What you should do >>
Below are records; count the lines in them that hold "bold" and give only the count.

The records >>
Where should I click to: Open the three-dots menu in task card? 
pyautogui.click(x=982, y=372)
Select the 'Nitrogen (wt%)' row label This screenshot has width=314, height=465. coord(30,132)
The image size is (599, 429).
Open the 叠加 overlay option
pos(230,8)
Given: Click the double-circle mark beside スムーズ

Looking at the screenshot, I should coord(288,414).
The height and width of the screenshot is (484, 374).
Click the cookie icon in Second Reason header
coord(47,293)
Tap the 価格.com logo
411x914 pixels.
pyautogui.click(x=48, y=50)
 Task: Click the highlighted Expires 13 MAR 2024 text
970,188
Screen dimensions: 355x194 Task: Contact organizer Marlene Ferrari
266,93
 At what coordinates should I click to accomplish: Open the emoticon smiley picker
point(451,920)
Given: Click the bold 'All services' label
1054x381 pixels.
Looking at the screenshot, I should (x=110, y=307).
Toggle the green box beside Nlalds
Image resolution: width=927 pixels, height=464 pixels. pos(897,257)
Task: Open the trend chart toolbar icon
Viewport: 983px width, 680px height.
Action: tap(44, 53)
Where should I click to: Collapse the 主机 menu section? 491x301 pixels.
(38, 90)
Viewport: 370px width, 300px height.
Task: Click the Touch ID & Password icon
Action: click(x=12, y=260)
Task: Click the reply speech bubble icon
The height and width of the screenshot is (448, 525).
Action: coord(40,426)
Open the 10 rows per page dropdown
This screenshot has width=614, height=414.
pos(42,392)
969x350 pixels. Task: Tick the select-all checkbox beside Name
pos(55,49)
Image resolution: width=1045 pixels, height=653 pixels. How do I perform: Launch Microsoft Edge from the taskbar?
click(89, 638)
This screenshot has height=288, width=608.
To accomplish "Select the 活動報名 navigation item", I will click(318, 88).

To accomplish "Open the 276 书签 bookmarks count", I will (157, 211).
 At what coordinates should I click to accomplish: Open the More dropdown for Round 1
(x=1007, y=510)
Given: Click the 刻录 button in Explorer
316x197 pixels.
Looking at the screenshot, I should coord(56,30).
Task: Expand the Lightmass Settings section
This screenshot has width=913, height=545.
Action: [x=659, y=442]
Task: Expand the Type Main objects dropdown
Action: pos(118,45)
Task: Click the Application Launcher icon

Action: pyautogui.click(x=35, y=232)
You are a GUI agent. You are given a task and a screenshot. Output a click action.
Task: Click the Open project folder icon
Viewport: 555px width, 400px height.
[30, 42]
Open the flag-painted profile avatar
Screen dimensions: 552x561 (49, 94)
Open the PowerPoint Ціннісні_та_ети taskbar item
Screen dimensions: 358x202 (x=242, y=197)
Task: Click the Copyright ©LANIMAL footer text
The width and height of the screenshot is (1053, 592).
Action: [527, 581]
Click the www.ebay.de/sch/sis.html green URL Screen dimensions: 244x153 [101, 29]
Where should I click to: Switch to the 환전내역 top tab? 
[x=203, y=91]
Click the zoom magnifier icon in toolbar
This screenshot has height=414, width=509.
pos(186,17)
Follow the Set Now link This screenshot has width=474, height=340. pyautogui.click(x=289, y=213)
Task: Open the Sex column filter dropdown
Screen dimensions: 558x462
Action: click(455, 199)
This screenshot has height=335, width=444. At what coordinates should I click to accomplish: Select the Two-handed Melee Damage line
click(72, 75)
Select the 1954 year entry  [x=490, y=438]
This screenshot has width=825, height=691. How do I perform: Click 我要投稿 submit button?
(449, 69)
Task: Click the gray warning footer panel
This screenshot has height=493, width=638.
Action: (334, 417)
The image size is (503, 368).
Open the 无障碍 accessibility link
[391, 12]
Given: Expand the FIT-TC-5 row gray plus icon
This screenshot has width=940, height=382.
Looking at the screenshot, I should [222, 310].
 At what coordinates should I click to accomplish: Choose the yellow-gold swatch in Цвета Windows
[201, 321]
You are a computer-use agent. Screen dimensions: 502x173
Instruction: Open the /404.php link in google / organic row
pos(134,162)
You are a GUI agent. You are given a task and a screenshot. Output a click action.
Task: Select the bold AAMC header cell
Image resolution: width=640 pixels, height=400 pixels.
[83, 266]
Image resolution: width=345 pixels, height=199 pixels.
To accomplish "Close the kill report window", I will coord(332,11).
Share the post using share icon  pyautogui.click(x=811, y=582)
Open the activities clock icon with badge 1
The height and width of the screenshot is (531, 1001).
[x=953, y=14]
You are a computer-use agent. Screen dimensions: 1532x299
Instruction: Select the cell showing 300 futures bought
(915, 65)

Solution to the exercise >>
2